The Labor Code Challenge

carpenters building  a houseOne of the interesting things I have observed in construction/remodeling companies is the assumption that everybody’s interpretation of certain “givens” is the same. For example, a while ago I worked with a company whose job cost reports were consistently skewed within a pair of phases. It appeared that the estimator always underestimated on one category and overestimated in another. After some investigation it became obvious that the estimator was counting exterior prep and cleanup work under one phase heading and interior prep and cleanup work under a different phase heading. Meanwhile, everybody from laborers to lead carpenters was happily and consistently recording their time differently. Once there was clarification about what the estimator meant by a given labor code, the problem went away.

The point is that it’s important to be sure that what goes into labor categories is well understood to avoid confusion, guesswork, and skewed reports. While it may seem obvious to the estimator that gutters belong with roofing, on site labor may find it equally legitimate to log gutter installation with exterior trim (after all, it’s attached to the fascia).

However, there is often an inverse relationship between accuracy of field data recording and number of labor codes available. In other words, given lots and lots of well-defined codes from which to draw, although it would seem logical to expect there to be fewer instances of inaccurate time logging (i.e. attributing time spent on a given task to the wrong labor code), my observations suggest that the long list of possible codes actually induces less accuracy. Field personnel have confided to me that they may pick a job code because “I haven’t used that in a while” or because they feel they “should have” spent time performing the task.

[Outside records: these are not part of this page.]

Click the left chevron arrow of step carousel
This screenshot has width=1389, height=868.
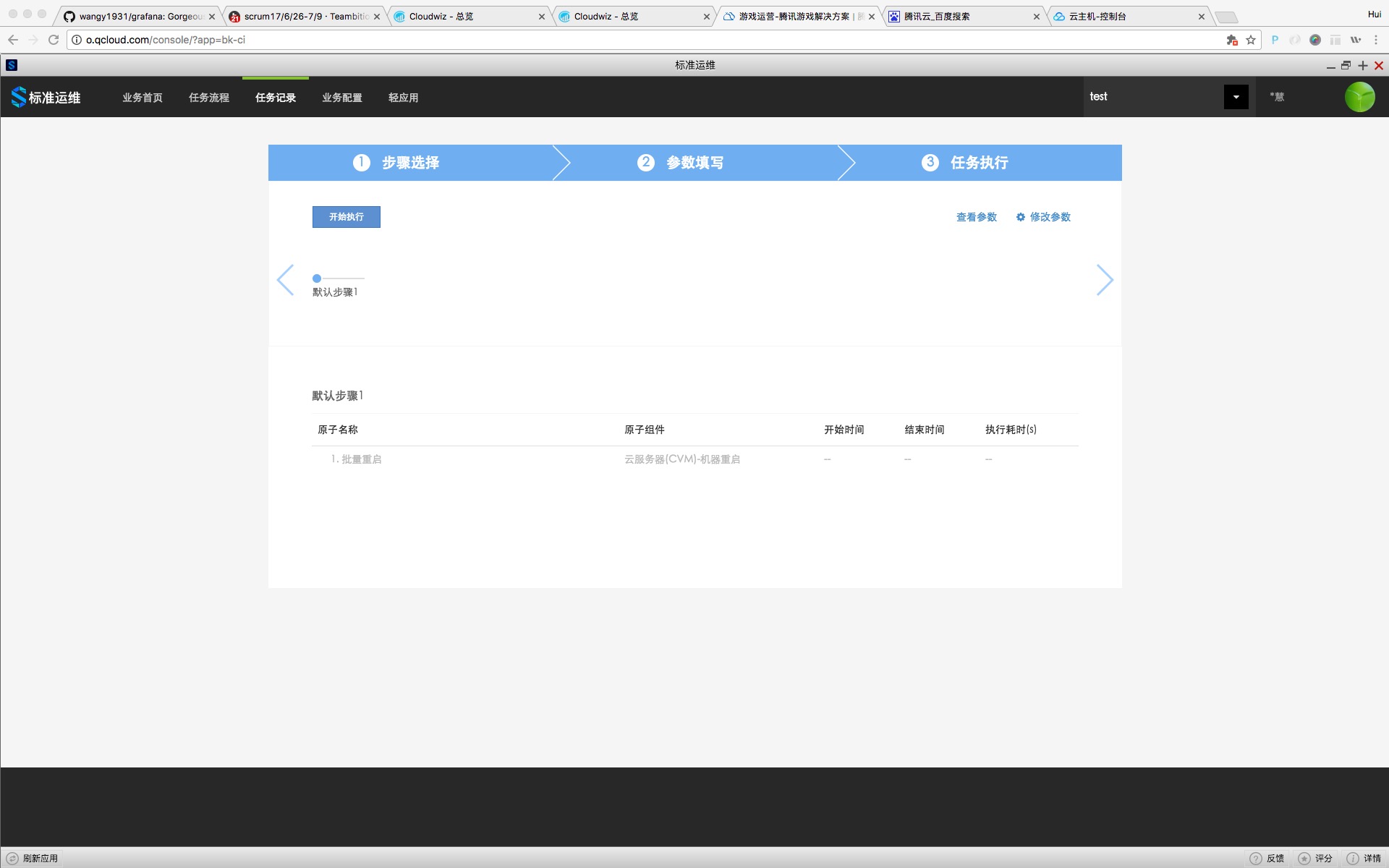point(286,280)
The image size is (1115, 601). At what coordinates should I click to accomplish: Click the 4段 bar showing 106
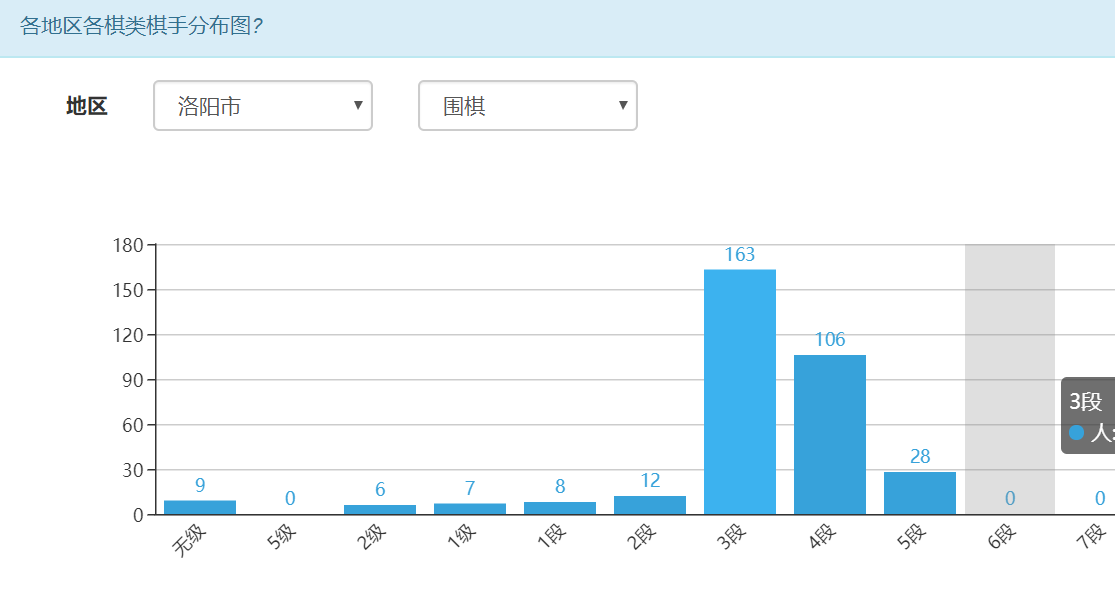click(829, 435)
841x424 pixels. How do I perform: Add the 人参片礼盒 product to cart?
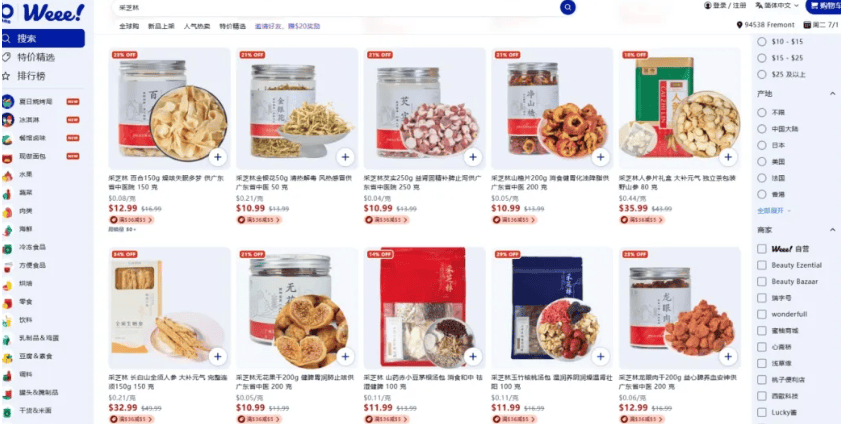tap(728, 157)
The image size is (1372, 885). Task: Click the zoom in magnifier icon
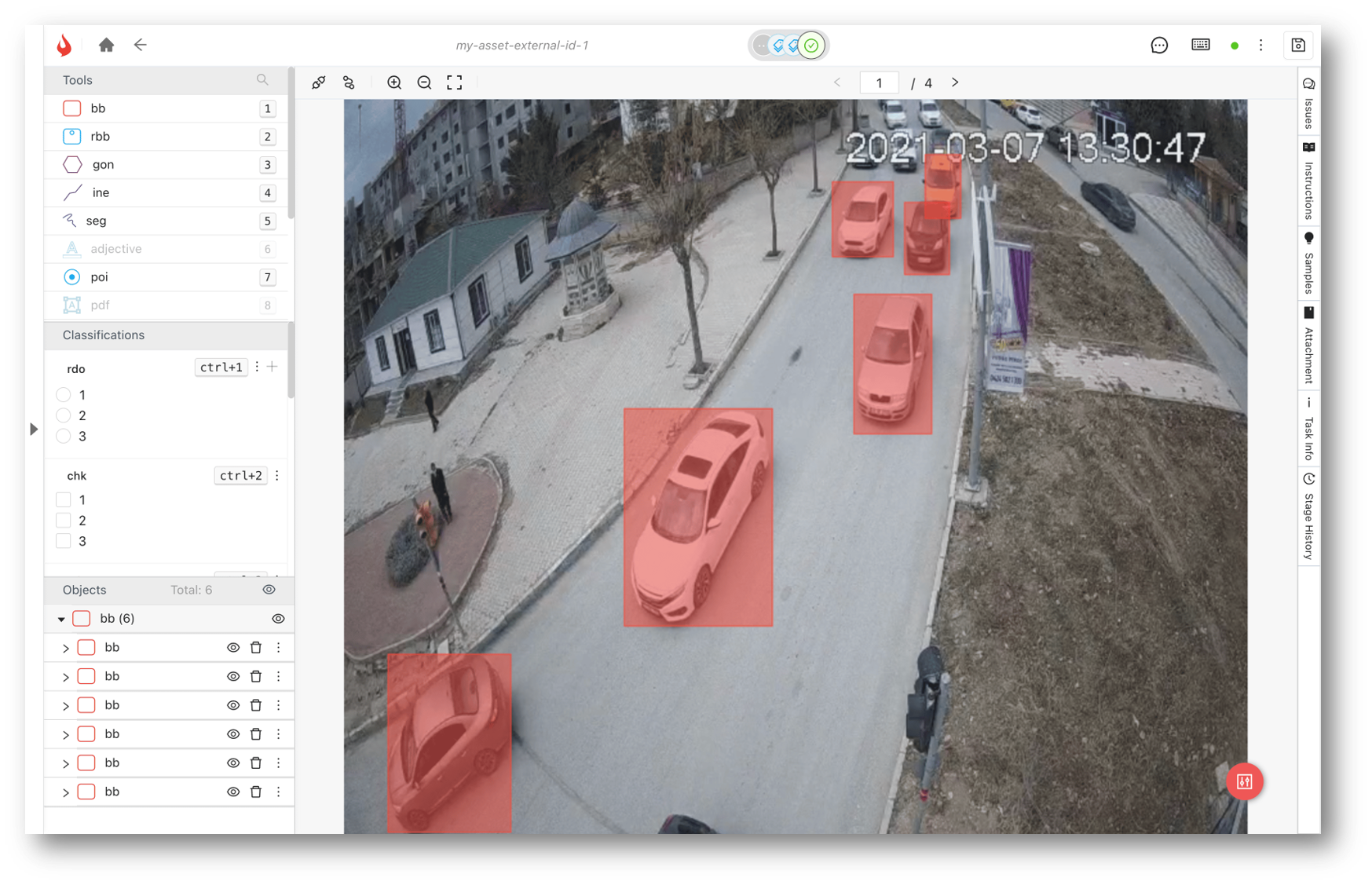click(394, 82)
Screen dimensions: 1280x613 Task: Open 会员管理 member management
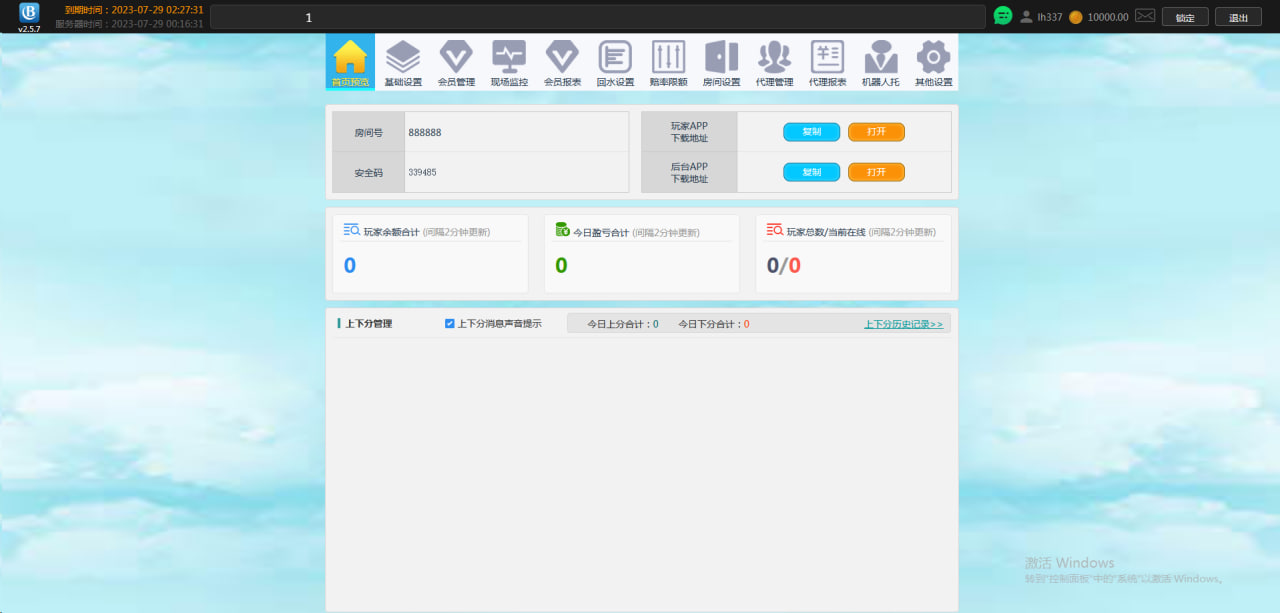pyautogui.click(x=456, y=62)
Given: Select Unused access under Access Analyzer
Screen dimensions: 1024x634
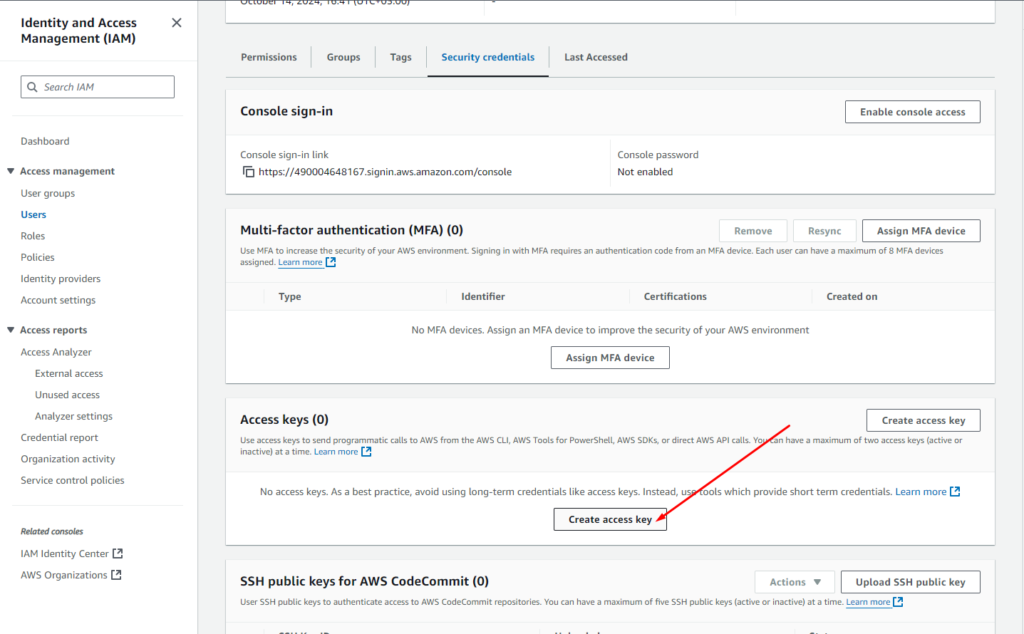Looking at the screenshot, I should (67, 395).
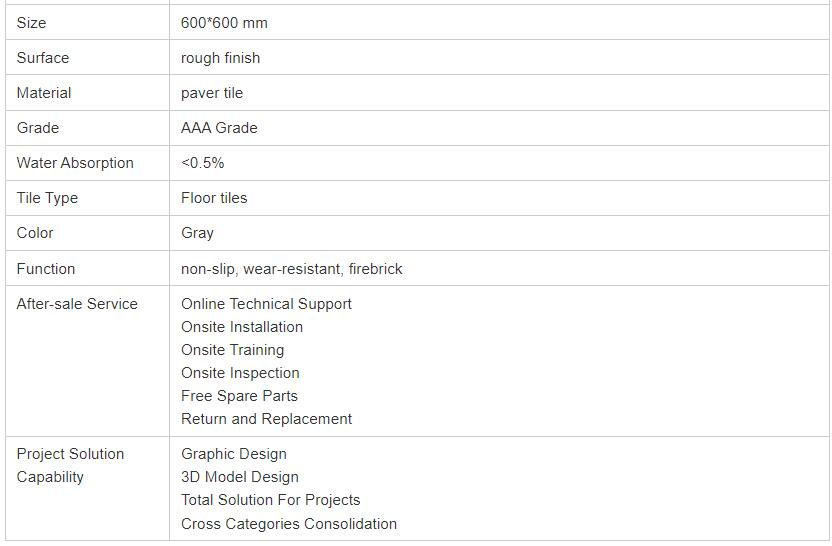Select "Return and Replacement" text

point(266,419)
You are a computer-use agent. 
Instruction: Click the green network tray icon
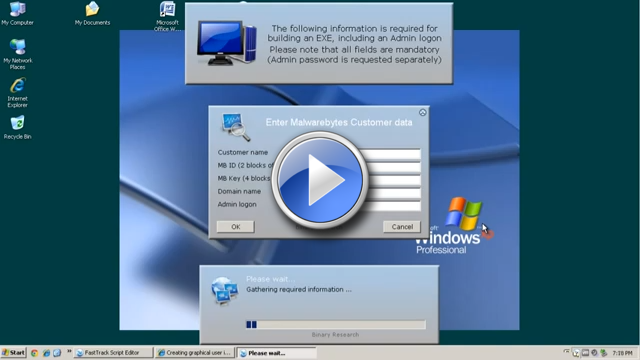pos(603,353)
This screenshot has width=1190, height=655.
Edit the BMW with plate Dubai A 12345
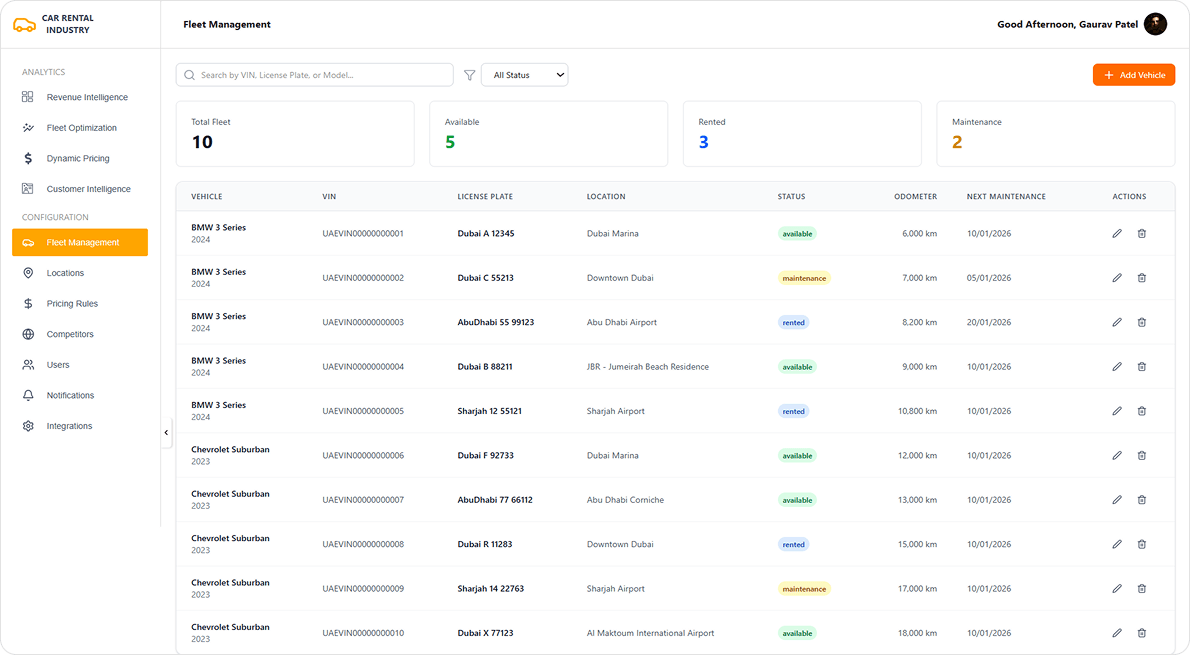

When there are lots of categories with specific descriptions, any task that doesn’t quite fit may get relegated to an “other” category, if present. One office data enterer reported to me that the most frequently used of the 100+ labor codes was “Other.” Obviously, this situation leads to meaningless job cost reports for labor. So in a way, too-closely defining labor categories can work against you: with everything spelled out, too many tasks are excluded. An effective approach is to select a reasonable number of labor codes with clear titles, but leave it vague enough for your field personnel to make judgment calls. For example, it might work better to have Exterior Painting Prep and Exterior Painting as categories rather than Fill, First Sanding, Prime, First coat, Second Sanding, Second Coat, etc. If some grubby exterior requires a power wash, a specific but more all-inclusive category such as Exterior Painting Prep could be used. With the other, more specific categories, power washing might get stuck in Other.

The challenge is to create a balance between the estimator’s need to get useful data from “estimated vs. actual” job cost reports, the field worker’s need to record everything he does in the appropriate category, and the owner’s need to get good, phase-based financial data from the reports.